◆ EXERCISE REQUIREMENTS ◆
Reproduce word for word everything from the line containing "This screenshot has width=720, height=540." down to the line containing "lat-tick-label: 32°N is", including both of those lines.

*** SOURCE DATA ***

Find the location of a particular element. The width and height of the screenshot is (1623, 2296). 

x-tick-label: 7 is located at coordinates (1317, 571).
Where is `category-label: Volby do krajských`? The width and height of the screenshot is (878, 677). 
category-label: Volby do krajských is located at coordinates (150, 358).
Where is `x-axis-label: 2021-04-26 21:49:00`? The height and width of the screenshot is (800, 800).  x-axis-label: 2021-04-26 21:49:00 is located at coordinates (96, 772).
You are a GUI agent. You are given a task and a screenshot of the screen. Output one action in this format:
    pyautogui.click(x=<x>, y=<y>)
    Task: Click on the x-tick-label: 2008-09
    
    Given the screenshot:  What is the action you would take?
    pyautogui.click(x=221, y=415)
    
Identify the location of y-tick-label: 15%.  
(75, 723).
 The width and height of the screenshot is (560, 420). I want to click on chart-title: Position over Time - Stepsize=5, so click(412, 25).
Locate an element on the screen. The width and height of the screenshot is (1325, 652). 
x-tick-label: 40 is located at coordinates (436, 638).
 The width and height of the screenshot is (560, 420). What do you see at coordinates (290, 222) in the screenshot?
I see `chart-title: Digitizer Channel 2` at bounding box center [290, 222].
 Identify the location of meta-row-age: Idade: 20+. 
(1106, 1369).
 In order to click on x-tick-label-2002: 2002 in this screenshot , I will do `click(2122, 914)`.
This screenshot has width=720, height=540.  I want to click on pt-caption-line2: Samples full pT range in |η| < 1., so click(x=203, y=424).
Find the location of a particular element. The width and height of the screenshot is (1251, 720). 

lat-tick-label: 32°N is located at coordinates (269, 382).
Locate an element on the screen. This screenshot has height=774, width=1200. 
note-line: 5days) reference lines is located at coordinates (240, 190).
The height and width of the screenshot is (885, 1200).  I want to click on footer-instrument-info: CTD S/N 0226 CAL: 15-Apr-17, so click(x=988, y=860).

*** End of SOURCE DATA ***

◆ THE COMPLETED TASK ◆
This screenshot has width=720, height=540.  I want to click on pt-caption-line2: Samples full pT range in |η| < 1., so click(x=203, y=424).
Find the location of a particular element. The width and height of the screenshot is (1251, 720). 

lat-tick-label: 32°N is located at coordinates (269, 382).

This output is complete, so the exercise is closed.